Tyler and I rode all over Polk County yesterday looking for a doggie to love. We are being very specific and picky this time and not letting anyone talk us into a dog we're not 100% in love with. We found a few at the SPCA but they had already been adopted. Two Dachsunds (sp?) and a Shitzu, two of the breeds we decided we wanted. Then of course Tyler fell in love with a German Shepard, unfortunately my home owner's insurance company would cancel me if I got him, sucks, he was a good boy.

Don't really feel like being around my family today but of course I'm expected to make an appearance at lunch. I feel like I just want to spend the day with me today, but I'll get a guilt trip if I ask for some alone time.

I want to go find some pretty, comfortable, really green grass somewhere and lay in the sun and wait for Edward to show up. LOL Although I think I'm too old for that kind of love and passion, right now I'd settle for a second income. HA! And that's so not true, I've turned that opportunity down a couple of times in the last few weeks... I am SO fucked up. I SAY I want a nice guy, just an all around nice guy, with a job, morals, manners, who is a gentleman, but THEN I find that, well, he's actually been around for many years, and I can't commit to him. If I was just attracted to him, even a little bit, I could probably work with that. But I'm not attracted, at all. And what's funny is he ISN'T A BAD LOOKING GUY!!!! AND he has a job! AND he has NEVER, not even ONCE let me pay for ANYTHING when we have gone out and in fact paid for Tyler last time we went out to lunch and the movies and got irritated that I even suggested picking up Tyler's part of everything!!!!!!!!!!! WTF IS WRONG WITH ME??????????????????????????????????????????????????????????????? wtf is wrong with me?

Tuesday, February 23, 2010

Letting go

So last night he finally told me he hates me and would rather be alone for the rest of his life than be with me. I think those words would probably hurt most people, but oddly enough, that's what I needed to hear from him all along. It feels like the weight of the world has been lifted off of my shoulders, I'm finally free to let him go and move on.

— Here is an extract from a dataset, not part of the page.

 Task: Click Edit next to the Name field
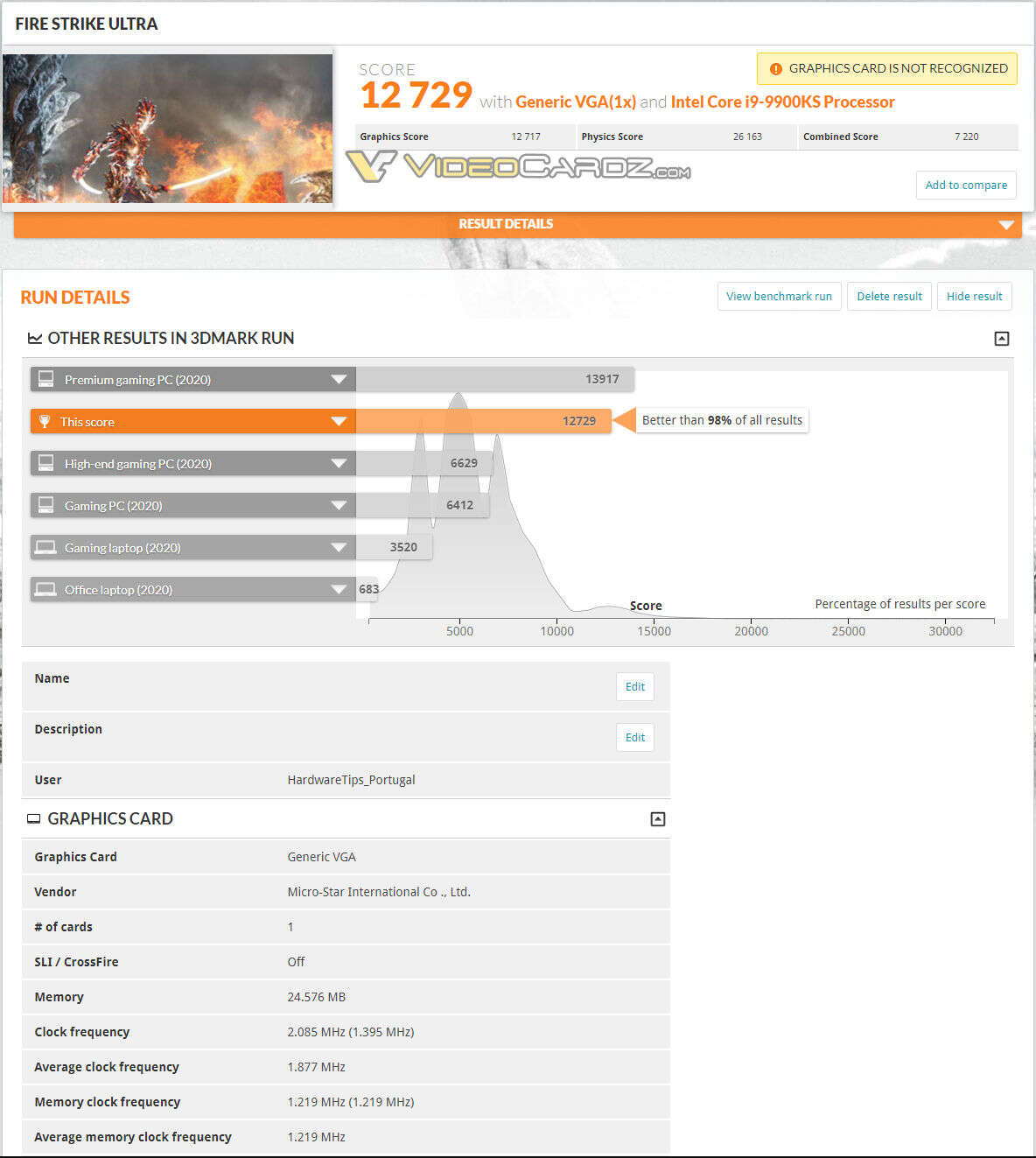click(634, 686)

Granted, I haven't found anyone I want to move on to yet, but I haven't really been looking either, and actually have no intention of starting.

My next big project is finding a place for the boys and I to move to. I've decided I want a gated apartment community with a pool (or two), fitness room, basketball court, recreation room, etc. So I'm pretty excited to start looking. I can finally let go of "what if". What if we get back together and he doesn't like where we move and we have to move again? What if I wait it out and maybe we will get back together and then we can get an even nicer place? No more "what ifs", it's all me, like it has been since the day I decided I couldn't put up with my ex husband's drug addiction. I made that choice, all by myself and I knew how hard it would be (ok, I didn't know HOW hard, but I knew it would be hard) to raise two boys on my own. I've never had much of anything, but we've managed to get by and we'll keep on keeping on. I heard in a sermon once that some people will not have a partner here on earth, that has always stuck with me and I think I am one of those people, for whatever reason God chose, I believe he chose for me to be alone on earth, to struggle. At times when I'm able to accept this, life is bearable, other times I don't want to accept it and that's when I hurt.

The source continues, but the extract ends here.